▶ [Task objective] When you reach a picture, pass over it; otherwise repeat the listing word for word.

▶ [Given information]
********
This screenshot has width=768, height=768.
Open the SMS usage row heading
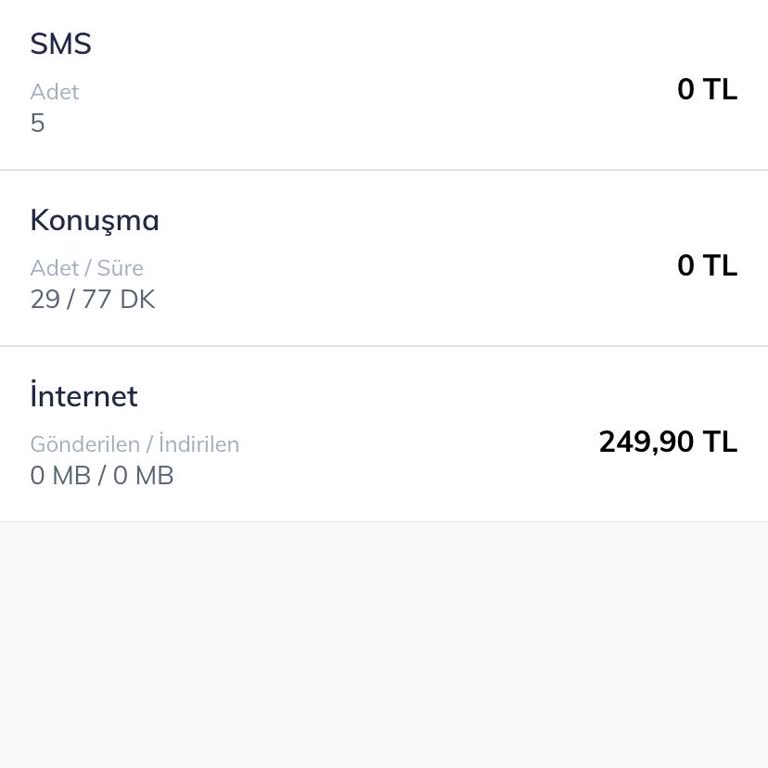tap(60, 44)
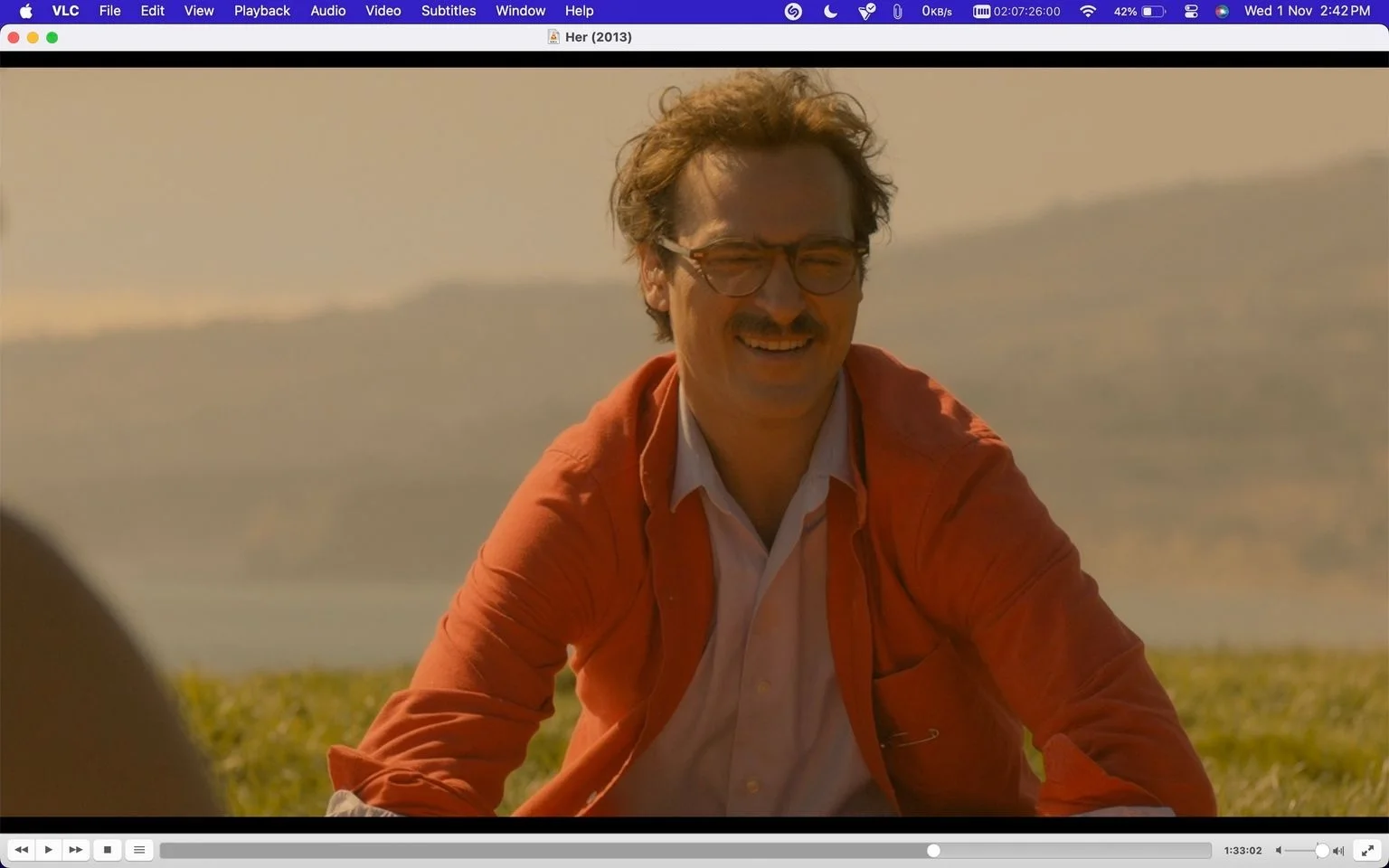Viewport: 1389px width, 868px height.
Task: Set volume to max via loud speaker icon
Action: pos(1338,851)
********
▶ [Final answer]
This screenshot has width=768, height=768.
Open the SMS usage row heading
tap(60, 44)
Viewport: 1389px width, 868px height.
Task: Set volume to max via loud speaker icon
Action: pos(1338,851)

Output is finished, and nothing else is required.